Ultimately, the goal of leadership should be to strike a balance—management should be lean enough to be efficient and cost-effective, but not so lean that engagement and productivity are affected.
So how should you structure your sales team? And at what point do you know you have too many managers? There is no one-size-fits-all answer when it comes to the structure and organization of sales teams, but following are five best practices to keep in mind:
1. Use the Right Data to as Your Guide
Data is one of the most powerful tools for sales organizations in today's competitive business markets. Companies can gain immeasurable perspective into their business and industry, as well as really dive into their sales team performance.
However, the value from that data depends on how you use it. For example, measuring your sales reps’ success based on how many times they make prospect calls doesn’t mean much if those calls conclude with hang-ups.
Another way of looking at it, sales managers should ask themselves, “Out of every dollar I earn in revenue, how much am I spending on base and incentives for my sales team?” If the dollars earned don’t outweigh the cost, the number of layers in your sales team may be contributing to the problem (See how you can improve the ROI of your sales compensation in this guide).
2. Look Closely at Shared Credits
There are about 14 different checks written after the close of a typical sales deal. Consider how many layers are there between the VP of Sales and those tasked with closing. Are all those being compensated contributing to the sale? Spending adequate time reviewing your sales compensation plan can help here.
Knowing the cost of a sale for your company can directly influence how your sales team is structured. Using the data gathered from Xactly Insights, you can look at individual teams, reps, and specific deals to better assess which team members have their hands on a single sale. You need to both reward the contributors, without giving “incentives” to people who never touched the deal.

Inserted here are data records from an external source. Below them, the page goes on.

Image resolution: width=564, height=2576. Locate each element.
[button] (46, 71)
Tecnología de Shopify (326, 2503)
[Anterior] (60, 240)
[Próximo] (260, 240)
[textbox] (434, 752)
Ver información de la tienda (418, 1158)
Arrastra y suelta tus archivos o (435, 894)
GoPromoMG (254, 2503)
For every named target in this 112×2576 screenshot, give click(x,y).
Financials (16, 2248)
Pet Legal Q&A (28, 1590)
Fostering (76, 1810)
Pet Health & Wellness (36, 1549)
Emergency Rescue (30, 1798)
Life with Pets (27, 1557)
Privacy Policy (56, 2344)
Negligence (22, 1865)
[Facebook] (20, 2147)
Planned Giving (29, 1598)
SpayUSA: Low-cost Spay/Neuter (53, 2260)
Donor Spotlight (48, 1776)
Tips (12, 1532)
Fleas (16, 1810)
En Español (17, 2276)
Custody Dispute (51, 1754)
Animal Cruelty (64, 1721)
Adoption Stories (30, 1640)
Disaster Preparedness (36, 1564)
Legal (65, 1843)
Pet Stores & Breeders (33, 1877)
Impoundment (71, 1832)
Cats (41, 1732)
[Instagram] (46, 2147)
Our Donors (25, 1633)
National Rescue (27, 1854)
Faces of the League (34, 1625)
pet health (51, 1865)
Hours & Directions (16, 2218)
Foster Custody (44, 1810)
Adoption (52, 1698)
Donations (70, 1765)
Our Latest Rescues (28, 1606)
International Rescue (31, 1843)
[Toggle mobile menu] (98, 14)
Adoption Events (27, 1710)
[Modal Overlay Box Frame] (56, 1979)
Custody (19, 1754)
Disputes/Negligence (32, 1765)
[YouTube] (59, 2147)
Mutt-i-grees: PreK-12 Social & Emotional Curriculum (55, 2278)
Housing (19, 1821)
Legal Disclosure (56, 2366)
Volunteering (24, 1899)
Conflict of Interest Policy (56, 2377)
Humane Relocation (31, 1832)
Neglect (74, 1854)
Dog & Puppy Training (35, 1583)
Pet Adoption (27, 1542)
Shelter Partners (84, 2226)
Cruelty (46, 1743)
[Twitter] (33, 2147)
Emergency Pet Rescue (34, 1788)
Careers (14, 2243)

3. Check if Mid-level Performers are Stagnating
Leaders who are distracted with too many reps fail to give mid-level performers the coaching and training they need to improve. Motivating middle performers is a key way to improve overall sales performance. The first way to remedy this ailment is identify your top, middle, and bottom performers.
Sales representatives who received at least three hours of coaching per month exceeded their selling goals by 7 percent, increased revenue by 25 percent, and increased close rates by 70 percent. Proper coaching has a big effect on performance, but incentives are also important for motivating the stagnant middle. Therefore, it's important to make sure reps fully understand their compensation plan and also are receiving the right amount of coaching from managers.
4. Assess Turnover Among Top Performers
Turnover is a big problem for sales teams, especially when the cost to replace a rep is on average $155K between recruiting and on-boarding a new rep in addition to potential lost deals. Unfortunately, management can sometimes play a factor in turnover rates.
For example, overloaded managers are unable to invest enough time in top performers. When the link between managers and top reps erodes, engagement and productivity suffer. Managers with a balanced team load are better able to check in with reps and assess their morale and potential for turnover.
Luckily, sales managers can take advantage of sales data to further aid in monitoring sales reps. Using Xactly Insights, sales managers can identify performance dips and trends. This allows them to identify reps at risk for turnover sooner than a 1:1 meeting. That way, they can take action faster to re-engage the rep or find the right solution for everyone.
5. Look at Overall Sales
Have sales declined overall? If good managers aren’t pulling typical numbers from their teams, their span of control may be out of control. While increasing the number of sales reps per manager might sometimes seem like a good idea, it rarely makes financial sense.
Finally, if you want your sales teams to be efficient and effective, pay close attention to their size and structure. Use your sales data to determine the optimal capacity number of reps your managers can handle before distraction sets in. The best measure of whether your org chart is working is profitability. Again, it’s the data that will reveal how the numbers of layers in your organization are impacting profits. Use that knowledge to adjust.